Tesla’s latest announcement was big. The electric carmaker said it planned a modification that would give its autos the ability to accelerate faster than cars that cost two to three times more and keep up with those that cost 10 to 20 times more. I made the supposition that if you squint, you can see the beginning of the end for gasoline-powered internal combustion engines. They won’t go away for a while, but they have a credible challenger in electric battery-powered vehicles.

Let’s assume that I am correct. Play this out and at some point in the future, sales of gasoline-powered automobiles will peak and begin to fall. This has enormous ramifications for the U.S. transportation grid and economy, as well as anyone investing in energy or transportation.

We now pay for the maintenance and construction of our interstate highway system through the Highway Trust fund.

The fund is financed by a gasoline tax that has been stuck in a time warp. The last time the tax was increased was in 1993, to 18.4 cents a gallon. But now the fund is starved of funding because the tax wasn’t indexed to inflation.

A never-ending series of emergency measures and short-term fixes have kept the fund afloat until now, but even the Senate’s proposed three-year agreement will be a challenge to get through the House, which is only looking to extend federal highway spending to December.

This brings us back to the rise of electric-battery vehicles. If I am right and half of all cars sold in the U.S. and Europe by 2035 will be either plug-ins or hybrid-electric, then the demand for gasoline is going to start falling.
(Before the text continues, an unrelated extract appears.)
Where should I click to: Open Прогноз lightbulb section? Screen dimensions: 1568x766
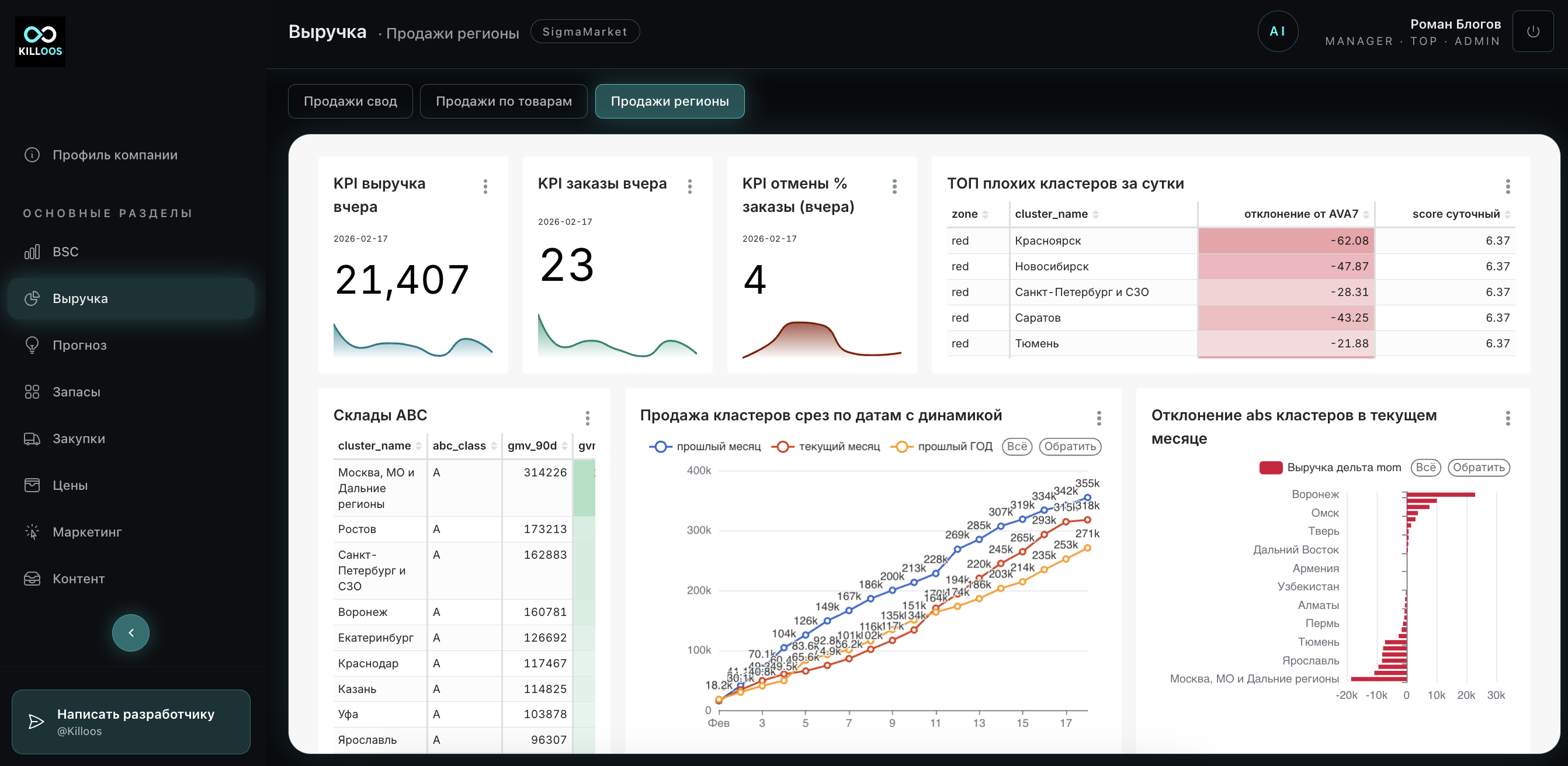[79, 346]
Even the most skeptical observer of the industry knows that gasoline sales are not likely to continue rising during the next century.

Can anyone legitimately make the case that gasoline sales are not going to peak within the next five decades? It isn’t even a huge stretch to imagine a plateau beginning as soon as 2025.

Which brings us back to the issue of road maintenance: If my speculation is correct, then at some point in the future gasoline sales won’t even have the potential to fund road maintenance.

The window is beginning to close on refinancing America’s debt at historically low interest rates. Make me your all-powerful king and I will float a $5 trillion, 50-year bond offering to rebuild the entire transportation infrastructure. But short of that, doubling the gas tax to 37 cents and indexing it to inflation will keep roads functional and allow for efficient transportation of goods around the nation.

Of all the taxes we love to hate, the gasoline tax is the most innocuous. It isn’t even a true tax, but a usage fee: the more you drive the more you pay for the cost of the roads.

The U.S. highway system, once the envy of the world, has become a national embarrassment. It’s past time to change that.

Barry Ritholtz is a columnist for Bloomberg View.